Intended learning outcomes
Students who successfully complete this subject will:
- Have a detailed, technical, advanced and specialised understanding of the operation of the trade marks regime under the Trade Marks Act 1995 (Cth);
- Have a detailed, technical, advanced and specialised understanding of the tort of passing off and the misleading and deceptive conduct provisions of trade practices legislation;
- Have integrated knowledge of the practical operation of trade mark law at a level appropriate for professional practice;
- Appreciate that the law in this field operates in broader legal, business, cultural and political contexts;
- Have an advanced ability to independently understand, research and critically analyse the various historical, economic and cultural theories and perspectives relevant to the law of trade marks, reputation and commercial branding;
- Have an advanced ability to independently understand, research and critically analyse legal and scholarly developments that contribute to professional practice in the area of trade mark law;
- Have a detailed, technical, advanced and specialised knowledge of the protection of trade marks, reputation and commercial branding in comparable jurisdictions; and
- Have the ability to communicate their analysis of the law and its application in appropriate scholarly and professional formats, and to a variety of audiences.
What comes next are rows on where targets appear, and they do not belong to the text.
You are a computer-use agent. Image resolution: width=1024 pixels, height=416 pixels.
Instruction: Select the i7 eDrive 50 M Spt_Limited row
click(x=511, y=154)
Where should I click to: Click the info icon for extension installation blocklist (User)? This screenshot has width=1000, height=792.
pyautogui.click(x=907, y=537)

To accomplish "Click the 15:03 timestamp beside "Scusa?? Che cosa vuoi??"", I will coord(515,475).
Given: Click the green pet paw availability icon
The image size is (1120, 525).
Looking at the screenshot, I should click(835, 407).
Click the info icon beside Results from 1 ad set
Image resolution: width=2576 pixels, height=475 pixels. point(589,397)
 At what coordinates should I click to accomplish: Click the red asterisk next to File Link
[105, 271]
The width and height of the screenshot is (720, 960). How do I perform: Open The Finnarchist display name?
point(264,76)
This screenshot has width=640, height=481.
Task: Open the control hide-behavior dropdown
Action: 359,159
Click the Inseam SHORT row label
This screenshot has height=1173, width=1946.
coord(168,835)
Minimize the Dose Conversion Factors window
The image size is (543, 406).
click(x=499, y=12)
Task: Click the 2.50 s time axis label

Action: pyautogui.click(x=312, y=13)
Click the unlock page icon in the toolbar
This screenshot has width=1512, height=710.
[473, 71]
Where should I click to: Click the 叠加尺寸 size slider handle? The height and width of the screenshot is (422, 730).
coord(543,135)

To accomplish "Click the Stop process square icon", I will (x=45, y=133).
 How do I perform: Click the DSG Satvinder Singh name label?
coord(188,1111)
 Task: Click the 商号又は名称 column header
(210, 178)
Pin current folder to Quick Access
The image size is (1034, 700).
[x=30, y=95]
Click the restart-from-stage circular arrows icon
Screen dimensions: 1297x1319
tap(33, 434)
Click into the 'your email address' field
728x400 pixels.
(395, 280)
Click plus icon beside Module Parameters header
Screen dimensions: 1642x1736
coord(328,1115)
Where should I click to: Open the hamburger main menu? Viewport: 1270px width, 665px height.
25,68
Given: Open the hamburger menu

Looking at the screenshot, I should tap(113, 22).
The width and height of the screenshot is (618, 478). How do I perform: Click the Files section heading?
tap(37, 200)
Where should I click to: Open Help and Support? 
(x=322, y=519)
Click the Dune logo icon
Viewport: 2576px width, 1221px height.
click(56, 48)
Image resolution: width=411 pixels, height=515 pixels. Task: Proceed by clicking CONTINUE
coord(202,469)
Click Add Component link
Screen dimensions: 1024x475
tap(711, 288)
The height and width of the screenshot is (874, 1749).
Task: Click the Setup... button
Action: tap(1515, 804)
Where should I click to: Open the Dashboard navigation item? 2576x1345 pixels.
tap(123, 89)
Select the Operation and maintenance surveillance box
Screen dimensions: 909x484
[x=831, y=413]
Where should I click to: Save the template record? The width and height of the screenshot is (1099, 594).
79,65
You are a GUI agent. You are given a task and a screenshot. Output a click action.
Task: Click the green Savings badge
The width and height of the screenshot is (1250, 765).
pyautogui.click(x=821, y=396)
Students who successfully complete this subject will have developed their skills in the following areas:
- Specialist understanding, interpretation, critical reflection and comparison of trade mark law in Australian and overseas jurisdictions;
- Specialist understanding, critical reflection and comparison of the various historical,
- economic and cultural theories and perspectives relevant to the law of trade marks, reputation and commercial branding;
- Independently analysing, comparing and reflecting critically upon legal developments in the area of trade mark law;
- Specialist ability to apply relevant trade mark statutory texts and common law principles to complex fact scenarios and practical problems; and
- Developing a research question relevant to this complex field, creatively carrying out research involving diverse international sources, and preparing a substantial piece of legal writing displaying sophisticated investigation, analysis, synthesis and application of theoretical understanding.